◆ REQUIRED ACTION
Search the listing for the word "screenshot". Copy every line where it is found.

◆ DATA TO EXAMINE
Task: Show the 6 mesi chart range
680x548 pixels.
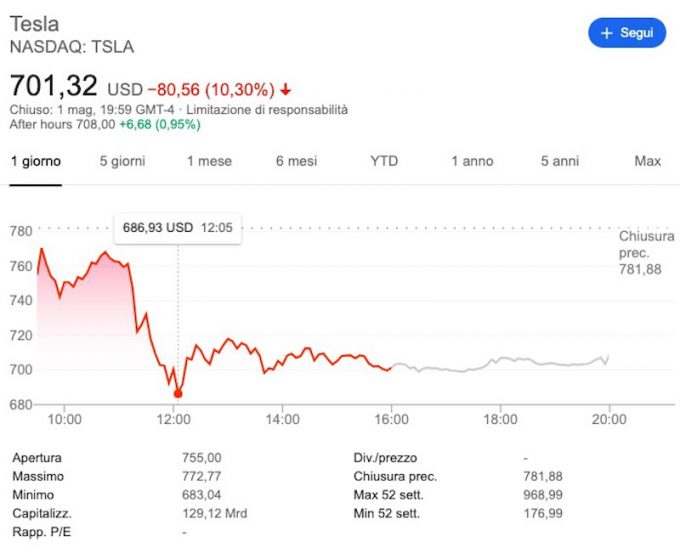Action: coord(296,161)
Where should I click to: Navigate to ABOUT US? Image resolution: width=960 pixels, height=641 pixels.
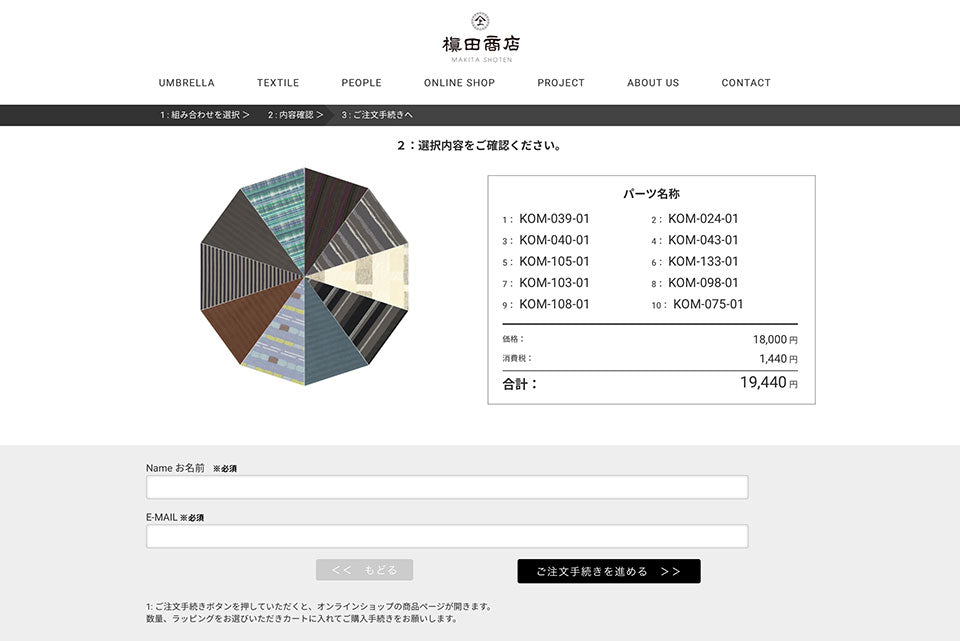[652, 83]
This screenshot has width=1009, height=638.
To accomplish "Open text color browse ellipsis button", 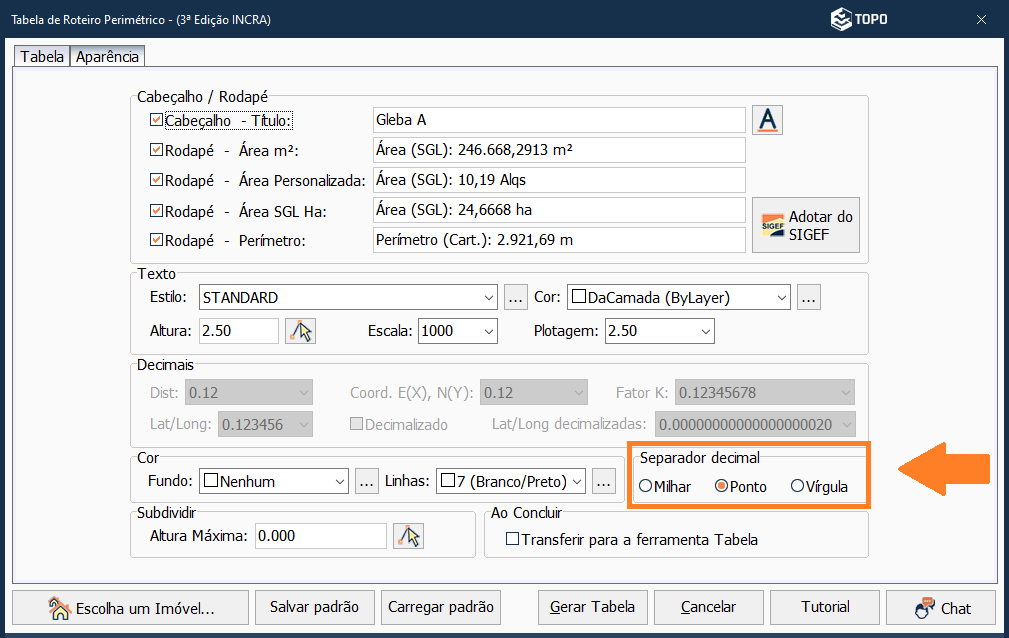I will point(809,297).
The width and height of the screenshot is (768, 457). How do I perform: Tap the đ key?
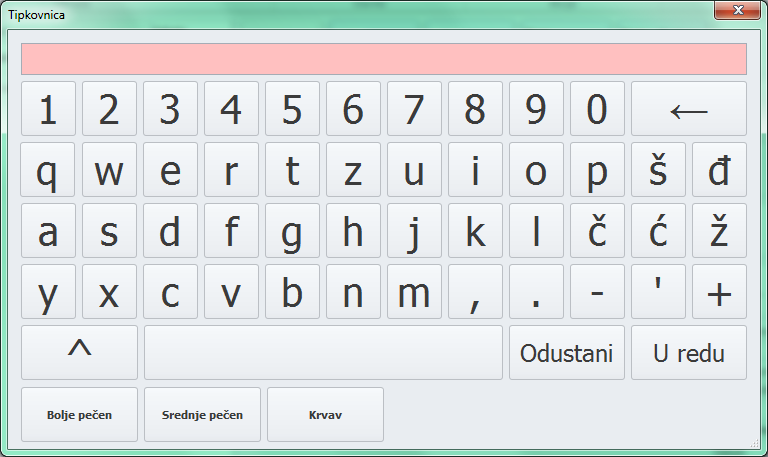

◆ EXPECTED ANSWER
This screenshot has width=1009, height=638.
The width and height of the screenshot is (768, 457). How do I perform: Tap the đ key?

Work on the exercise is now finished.